Why Your Exercise Routine May Actually be Slowing Down Your Fat Loss

Why Your Exercise Routine May Actually be Slowing Down Your Fat Loss

This article is going to be a shocker to many of you. Why? Because chances are that if you’re exercising with the primary goal of losing fat, you’re probably doing it completely backwards.

If you’re not “enlightened”, you probably go on the treadmill (or some other cardio machines) walk or run for 30-60 minutes, and then, you may do some exercises for your abs, arms, and legs.

If you’re “enlightened”, and you’ve done your research on the internet, you probably go into the gym, do a solid full-body strength training workout that makes you ready to puke. Then, on other days, you do interval training, because you know that interval training burns more calories, and creates a greater “afterburn” effect than “steady-state” cardio… but your training is still wrong.

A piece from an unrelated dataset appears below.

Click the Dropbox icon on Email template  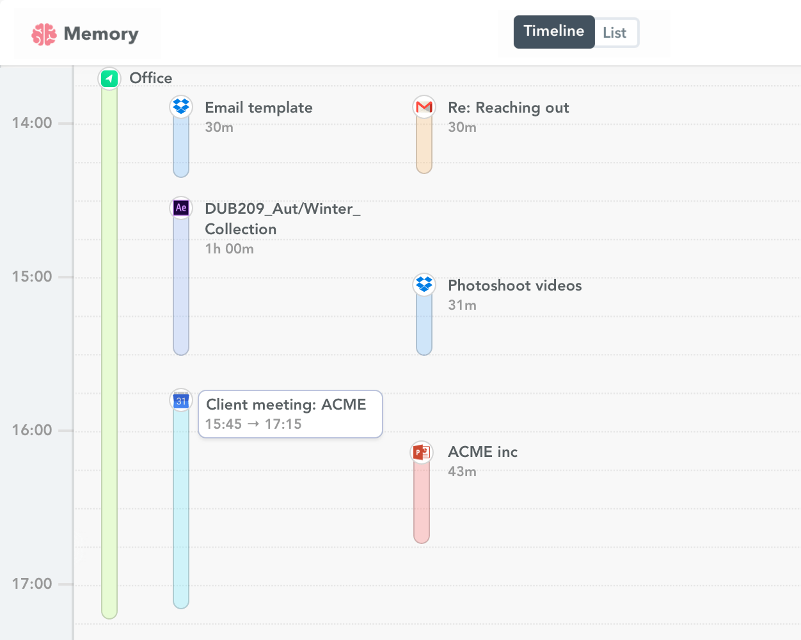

So if you’re not supposed to do long duration cardio, and you’re not supposed to do gut-wrenching strength workouts, what the hell are you supposed to do?

Here is what I recommend: do 1 tension-oriented workout (heavy weights), and 2 workouts that use higher repetitions, and moderate sets.

You may be asking what is the rationale for this? Think about it: you’re on a diet (if you’re trying to lose fat, you are on a diet, aren’t you?), so your ability to recover from exercise is already impaired. And you’re exercising more when you’re on a diet, instead of less? Seems a little backwards to me. But let’s examine what happens when you do that.

You may have heard of a hormone called “thyroid.” If you haven’t, thyroid is the key hormone that is responsible for the speed of your metabolism. The higher your thyroid levels, the faster your metabolism. You may have also heard of a hormone called “cortisol.” Cortisol is the hormone that is released during times of stress. But so what? Cortisol has several effects, one of which is the decrease in thyroid levels. Let’s count the different ways in which you’re triggering cortisol.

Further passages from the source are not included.